Announcing the award, the University’s Chancellor Dame Phyllis Guthardt said she was delighted the Governor-General had accepted.


“Dame Silvia has been a significant advocate for the achievement and well-being of women over the years and is a distinguished member of the legal profession,” she said.


Dame Silvia is patron of the University’s Violence Research Centre, Te Awatea, which was opened in April this year. At the time Dame Silvia described the Centre and its aim of developing strategies to reduce violence in New Zealand society as “critically important”.

 

Having spent 20 years as a judge dealing with the consequences of violence, she said it was not enough merely to condemn violence, it had to be researched thoroughly and stopped.

 

Dame Silvia was born in Dunedin and graduated LLB from Otago University. After several years in private practice, she embarked on a judicial career which culminated in her appointment to the High Court, the first woman to achieve that status. In 1987 and 1988, Dame Silvia chaired the Commission of Inquiry into the Treatment of Cervical Cancer and Other Related Matters at National Women's Hospital. The inquiry, also known as the Cartwright Inquiry, was a landmark in New Zealand medical history.
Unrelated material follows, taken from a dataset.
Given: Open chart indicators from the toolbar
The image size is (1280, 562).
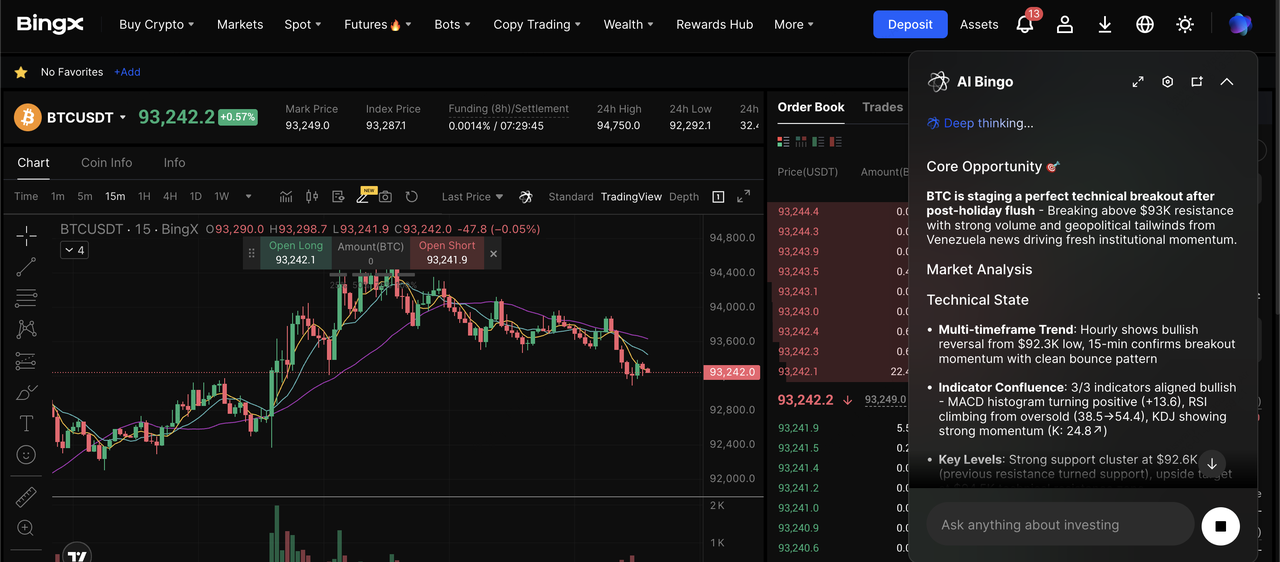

Internationally, Dame Silvia contributed as a member of the United Nations committee monitoring compliance with the United Nations Convention to Eliminate All Forms of Discrimination Against Women (CEDAW).


She is patron to more than 200 organisations and charities and regularly travels overseas to represent New Zealand on the world stage.


She was made a Dame Commander of the Order of the British Empire in 1989, and is married (1969) to Mr Peter Cartwright, a barrister who chairs the Broadcasting Standards Authority and is a member of the Accident Compensation Appeal Authority.